Psychedelic substances can inhibit a person’s ability to maintain a functional short-term and long-term memory. Memory suppression is often dose-dependent and can occur in various intensities. A low dose of certain psychedelics—including LSD or magic mushrooms—may only cause partial short-term memory suppression. With higher doses, this effect can progress to a complete suppression of short-term and long-term memory. One may become temporarily incapable of remembering specific details regarding the present situation and the events leading up to it. This is often amplified by other effects such as confusion, disorientation, thought loops, or a complete loss of control.
Should complete long-term memory suppression occur (which is usually also accompanied by a failure of short-term memory), the person may be entirely incapable of remembering even the most fundamental concepts, such as their name. They may lose the ability to understand anything at all, including the concepts of time and existence. All mental associations may vanish, including meanings and preferences related to the external world.
Ego death, the highest level of memory suppression, is the loss of all ability to comprehend information associated with one's sense of self and identity. It is the profound experience of the complete absence (“death”) of the ego, where one no longer feels like an observer of the world, but rather an intrinsic part of the universe.
Perhaps somewhat misleading, ego death doesn’t mean that all mental processes will cease. Rather, as it’s sometimes reported by those who’ve experienced it, it removes the otherwise ever-present feeling of “being the thinker”. As such, sensory input can be processed in its pure form from a more neutral perspective untainted by bias, memories, and experiences. Ego death is often accompanied by other effects such as feelings of unity and spiritual enhancement.
What exactly happens to the brain on psychedelic drugs? Classic hallucinogenic substances such as DMT, LSD, or magic mushrooms (so-called serotonergic hallucinogens) are thought to produce their perception-altering effects through interactions with serotonin (5-HT) receptors in the brain. Serotonin has an image as a contributor to feelings of well-being and happiness, though its actual biological function is multifaceted, and is thought to encompass cognition, reward, learning, memory, and many other physiological processes.
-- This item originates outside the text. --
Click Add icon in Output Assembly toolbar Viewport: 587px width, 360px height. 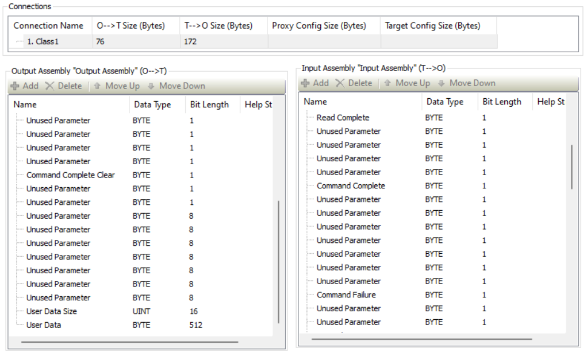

Most of the cognitive effects of psychedelics occur in the prefrontal cortex, which is the part of the brain involved in mood, perception, and cognition, but can also affect other regions in the brain, for example those regulating arousal and stress.
A study published in 2012 suggests that one psychedelic compound, N,N-dimethyltryptamine (DMT), occurs naturally in the human brain. This led researchers to speculate that endogenous DMT may be involved in the unique states that occur during near-death or mystical experiences.
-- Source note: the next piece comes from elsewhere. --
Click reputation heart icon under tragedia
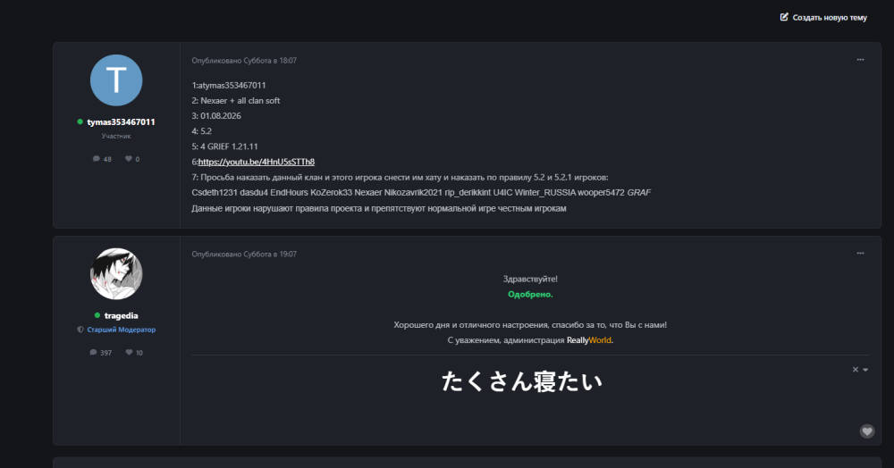 point(130,353)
A recent study conducted on nerve cells and on animals suggests that psychedelics promote structural and functional neural plasticity, which is the ability of the brain to change and adapt in response to changes. If these findings hold true for humans, this could open up great potential for using psychedelic substances to treat certain mood disorders like anxiety or depression.
According to the researchers, psychedelics may be used to repair compromised areas in the brain. The study, published in 2018, found that psychedelics can increase the number of branches and dendritic spines on neurons, as well as the number of synapses, the connections between neurons.
As we conclude our guide on (some of) the cognitive effects of psychedelics, we do not want to finish without stating something important: Although there are commonalities between psychedelic experiences, everyone’s reaction can be different. The best advice is to start with a low dose, observe the effects, then build up the strength of the psychedelic until you reach a level that you’re happy with. Going for so-called “hero” doses right away won’t have any benefits, and may even be detrimental to experiencing a psychedelic in its best light.